Coral and Transport: Portable SQL and UDFs for Modern Data Lakes

Wednesday, July 21 2021

At LinkedIn, our data lake and big data compute infrastructure continually grow, not only to keep pace with the growth in the number of data applications, or their domains spanning data curation, AI, deep learning, business analytics and system operations, but also to accommodate evolving compute engines and architectures, ranging from vanilla MapReduce to declarative compute engines like Spark, Trino (formerly Presto SQL) and Hive, evolving storage and table formats, evolving data and metadata and evolving business logic. We built the Dali Catalog to make our data lake highly agile, efficient and secure, while not impacting data consumers.

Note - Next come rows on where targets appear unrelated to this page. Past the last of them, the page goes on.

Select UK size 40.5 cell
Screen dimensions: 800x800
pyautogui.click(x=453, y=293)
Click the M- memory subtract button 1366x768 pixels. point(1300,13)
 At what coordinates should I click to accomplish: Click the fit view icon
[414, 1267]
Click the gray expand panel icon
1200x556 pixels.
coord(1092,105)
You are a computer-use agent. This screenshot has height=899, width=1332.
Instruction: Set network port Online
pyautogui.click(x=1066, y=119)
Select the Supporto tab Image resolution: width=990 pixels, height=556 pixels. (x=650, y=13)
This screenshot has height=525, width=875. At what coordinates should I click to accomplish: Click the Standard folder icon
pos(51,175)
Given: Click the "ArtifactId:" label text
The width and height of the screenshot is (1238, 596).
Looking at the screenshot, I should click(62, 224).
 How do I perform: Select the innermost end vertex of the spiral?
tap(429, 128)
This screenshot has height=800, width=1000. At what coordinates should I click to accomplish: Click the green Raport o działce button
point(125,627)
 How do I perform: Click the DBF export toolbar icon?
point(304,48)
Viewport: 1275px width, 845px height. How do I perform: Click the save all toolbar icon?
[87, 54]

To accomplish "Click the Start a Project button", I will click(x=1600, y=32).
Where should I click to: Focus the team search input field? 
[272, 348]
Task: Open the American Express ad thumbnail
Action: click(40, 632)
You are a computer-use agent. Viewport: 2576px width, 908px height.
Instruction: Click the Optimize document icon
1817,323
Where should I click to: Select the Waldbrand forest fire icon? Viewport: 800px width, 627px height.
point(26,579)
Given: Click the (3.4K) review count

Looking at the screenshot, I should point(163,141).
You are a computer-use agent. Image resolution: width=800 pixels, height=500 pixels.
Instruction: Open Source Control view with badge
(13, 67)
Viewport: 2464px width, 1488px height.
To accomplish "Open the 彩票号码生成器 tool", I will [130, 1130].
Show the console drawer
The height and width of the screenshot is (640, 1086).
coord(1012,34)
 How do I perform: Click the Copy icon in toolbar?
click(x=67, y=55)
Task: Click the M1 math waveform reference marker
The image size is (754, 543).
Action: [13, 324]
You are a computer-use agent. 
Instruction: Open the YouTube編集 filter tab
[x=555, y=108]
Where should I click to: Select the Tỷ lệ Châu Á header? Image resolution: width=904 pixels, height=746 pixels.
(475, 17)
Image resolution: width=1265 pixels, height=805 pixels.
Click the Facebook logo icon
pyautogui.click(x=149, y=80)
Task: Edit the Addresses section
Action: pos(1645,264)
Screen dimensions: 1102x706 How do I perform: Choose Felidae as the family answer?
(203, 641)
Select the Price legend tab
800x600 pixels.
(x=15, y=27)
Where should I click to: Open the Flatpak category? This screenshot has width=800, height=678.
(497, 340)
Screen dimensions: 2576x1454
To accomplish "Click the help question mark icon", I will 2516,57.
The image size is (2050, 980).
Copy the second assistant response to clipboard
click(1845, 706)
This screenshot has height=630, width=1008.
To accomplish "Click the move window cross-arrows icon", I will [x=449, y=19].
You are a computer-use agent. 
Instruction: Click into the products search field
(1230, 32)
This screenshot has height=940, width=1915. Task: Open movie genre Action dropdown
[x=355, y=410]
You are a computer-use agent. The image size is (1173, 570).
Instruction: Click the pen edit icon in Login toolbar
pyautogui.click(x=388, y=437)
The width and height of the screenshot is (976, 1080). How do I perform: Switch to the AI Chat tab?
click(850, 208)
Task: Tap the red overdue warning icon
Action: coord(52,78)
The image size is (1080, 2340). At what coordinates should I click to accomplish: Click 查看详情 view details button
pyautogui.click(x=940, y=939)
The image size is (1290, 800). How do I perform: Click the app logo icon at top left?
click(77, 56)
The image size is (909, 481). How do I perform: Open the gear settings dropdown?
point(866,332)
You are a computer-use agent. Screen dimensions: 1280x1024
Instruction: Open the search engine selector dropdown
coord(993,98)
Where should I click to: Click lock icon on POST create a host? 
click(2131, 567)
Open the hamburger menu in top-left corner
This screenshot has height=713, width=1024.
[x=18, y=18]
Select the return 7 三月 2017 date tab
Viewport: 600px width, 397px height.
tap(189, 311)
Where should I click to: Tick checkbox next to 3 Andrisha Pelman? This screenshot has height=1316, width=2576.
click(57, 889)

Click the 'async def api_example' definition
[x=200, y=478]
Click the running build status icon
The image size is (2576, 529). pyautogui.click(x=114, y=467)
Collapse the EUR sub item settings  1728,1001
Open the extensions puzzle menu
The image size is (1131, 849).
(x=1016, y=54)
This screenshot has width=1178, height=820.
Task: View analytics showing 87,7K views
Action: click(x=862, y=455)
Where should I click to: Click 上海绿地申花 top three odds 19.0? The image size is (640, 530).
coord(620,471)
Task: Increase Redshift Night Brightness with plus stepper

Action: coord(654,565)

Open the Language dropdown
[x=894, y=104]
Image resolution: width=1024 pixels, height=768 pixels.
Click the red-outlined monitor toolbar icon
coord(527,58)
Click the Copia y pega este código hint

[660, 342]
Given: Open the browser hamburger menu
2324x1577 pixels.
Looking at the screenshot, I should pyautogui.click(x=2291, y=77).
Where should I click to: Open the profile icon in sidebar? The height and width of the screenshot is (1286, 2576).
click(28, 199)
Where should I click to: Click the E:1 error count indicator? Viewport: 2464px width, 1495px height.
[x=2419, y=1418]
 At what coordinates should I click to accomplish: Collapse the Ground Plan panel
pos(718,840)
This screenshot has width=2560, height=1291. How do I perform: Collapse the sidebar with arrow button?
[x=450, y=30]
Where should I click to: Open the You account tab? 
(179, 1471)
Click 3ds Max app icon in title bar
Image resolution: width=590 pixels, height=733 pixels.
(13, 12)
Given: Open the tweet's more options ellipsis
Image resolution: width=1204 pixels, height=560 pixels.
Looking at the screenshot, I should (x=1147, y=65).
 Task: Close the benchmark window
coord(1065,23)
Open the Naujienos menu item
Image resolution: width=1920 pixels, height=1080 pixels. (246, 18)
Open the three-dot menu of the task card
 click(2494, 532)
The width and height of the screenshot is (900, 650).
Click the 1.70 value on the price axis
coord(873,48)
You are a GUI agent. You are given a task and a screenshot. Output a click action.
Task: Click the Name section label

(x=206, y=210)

In this talk, we give a brief introduction to Dali, and discuss two of its cornerstones in detail: Coral and Transport. Coral is an open source SQL translation, analysis and rewrite engine that we use to virtualize SQL logic and SQL-based compute in general. Transport is an open source framework for defining user-defined functions once, and automatically translating them to native UDF versions of multiple engines (e.g., Hive, Spark, Trino/Presto), as if they were specifically written for each engine in the first place. We discuss use cases of leveraging Coral and Transport in the Dali Catalog to resolve views with UDFs and make them queryable in a number of compute engines, despite not being defined in an engine’s native language.

Moreover, we discuss further applications of Coral and Transport virtualization features for abstracting data lake tables through relational algebra, and intelligently optimizing compute and storage in modern data lakehouses by analyzing and understanding the cluster workloads, and applying table and query rewrites accordingly.